Data extracted from a collection:
____________________

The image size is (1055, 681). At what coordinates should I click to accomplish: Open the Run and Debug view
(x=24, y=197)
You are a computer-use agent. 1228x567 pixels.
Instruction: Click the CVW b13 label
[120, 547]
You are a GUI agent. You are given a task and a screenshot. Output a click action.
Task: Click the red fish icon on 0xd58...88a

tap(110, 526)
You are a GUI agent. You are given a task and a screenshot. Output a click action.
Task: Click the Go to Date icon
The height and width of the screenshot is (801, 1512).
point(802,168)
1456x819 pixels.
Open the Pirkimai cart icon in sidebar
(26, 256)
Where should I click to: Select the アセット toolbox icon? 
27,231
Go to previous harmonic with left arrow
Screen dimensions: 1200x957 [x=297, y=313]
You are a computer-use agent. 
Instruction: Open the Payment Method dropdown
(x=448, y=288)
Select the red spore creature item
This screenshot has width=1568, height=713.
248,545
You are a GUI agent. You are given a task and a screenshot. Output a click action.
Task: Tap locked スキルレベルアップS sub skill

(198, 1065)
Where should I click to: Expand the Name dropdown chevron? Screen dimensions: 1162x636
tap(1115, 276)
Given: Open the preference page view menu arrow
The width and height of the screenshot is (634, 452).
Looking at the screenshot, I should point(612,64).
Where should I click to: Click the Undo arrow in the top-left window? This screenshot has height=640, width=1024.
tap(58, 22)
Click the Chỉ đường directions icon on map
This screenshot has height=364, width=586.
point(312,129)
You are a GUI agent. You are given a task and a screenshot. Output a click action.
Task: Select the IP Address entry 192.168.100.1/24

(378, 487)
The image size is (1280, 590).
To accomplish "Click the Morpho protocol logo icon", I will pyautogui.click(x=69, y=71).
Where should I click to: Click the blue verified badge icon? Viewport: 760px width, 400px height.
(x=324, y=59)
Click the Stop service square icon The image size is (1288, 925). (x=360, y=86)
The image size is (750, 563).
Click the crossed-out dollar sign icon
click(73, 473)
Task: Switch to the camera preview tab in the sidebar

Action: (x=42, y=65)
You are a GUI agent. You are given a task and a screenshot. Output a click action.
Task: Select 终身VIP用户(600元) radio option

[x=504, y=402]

____________________

Required work -
Reproduce all of the records above verbatim, line for line.

Solution to this problem -
The image size is (1055, 681). At what coordinates should I click to accomplish: Open the Run and Debug view
(x=24, y=197)
You are a computer-use agent. 1228x567 pixels.
Instruction: Click the CVW b13 label
[120, 547]
You are a GUI agent. You are given a task and a screenshot. Output a click action.
Task: Click the red fish icon on 0xd58...88a

tap(110, 526)
You are a GUI agent. You are given a task and a screenshot. Output a click action.
Task: Click the Go to Date icon
The height and width of the screenshot is (801, 1512).
point(802,168)
1456x819 pixels.
Open the Pirkimai cart icon in sidebar
(26, 256)
Where should I click to: Select the アセット toolbox icon? 
27,231
Go to previous harmonic with left arrow
Screen dimensions: 1200x957 [x=297, y=313]
You are a computer-use agent. 
Instruction: Open the Payment Method dropdown
(x=448, y=288)
Select the red spore creature item
This screenshot has width=1568, height=713.
248,545
You are a GUI agent. You are given a task and a screenshot. Output a click action.
Task: Tap locked スキルレベルアップS sub skill

(198, 1065)
Where should I click to: Expand the Name dropdown chevron? Screen dimensions: 1162x636
tap(1115, 276)
Given: Open the preference page view menu arrow
The width and height of the screenshot is (634, 452).
Looking at the screenshot, I should point(612,64).
Where should I click to: Click the Undo arrow in the top-left window? This screenshot has height=640, width=1024.
tap(58, 22)
Click the Chỉ đường directions icon on map
This screenshot has height=364, width=586.
point(312,129)
You are a GUI agent. You are given a task and a screenshot. Output a click action.
Task: Select the IP Address entry 192.168.100.1/24

(378, 487)
The image size is (1280, 590).
To accomplish "Click the Morpho protocol logo icon", I will pyautogui.click(x=69, y=71).
Where should I click to: Click the blue verified badge icon? Viewport: 760px width, 400px height.
(x=324, y=59)
Click the Stop service square icon The image size is (1288, 925). (x=360, y=86)
The image size is (750, 563).
Click the crossed-out dollar sign icon
click(73, 473)
Task: Switch to the camera preview tab in the sidebar

Action: (x=42, y=65)
You are a GUI agent. You are given a task and a screenshot. Output a click action.
Task: Select 终身VIP用户(600元) radio option

[x=504, y=402]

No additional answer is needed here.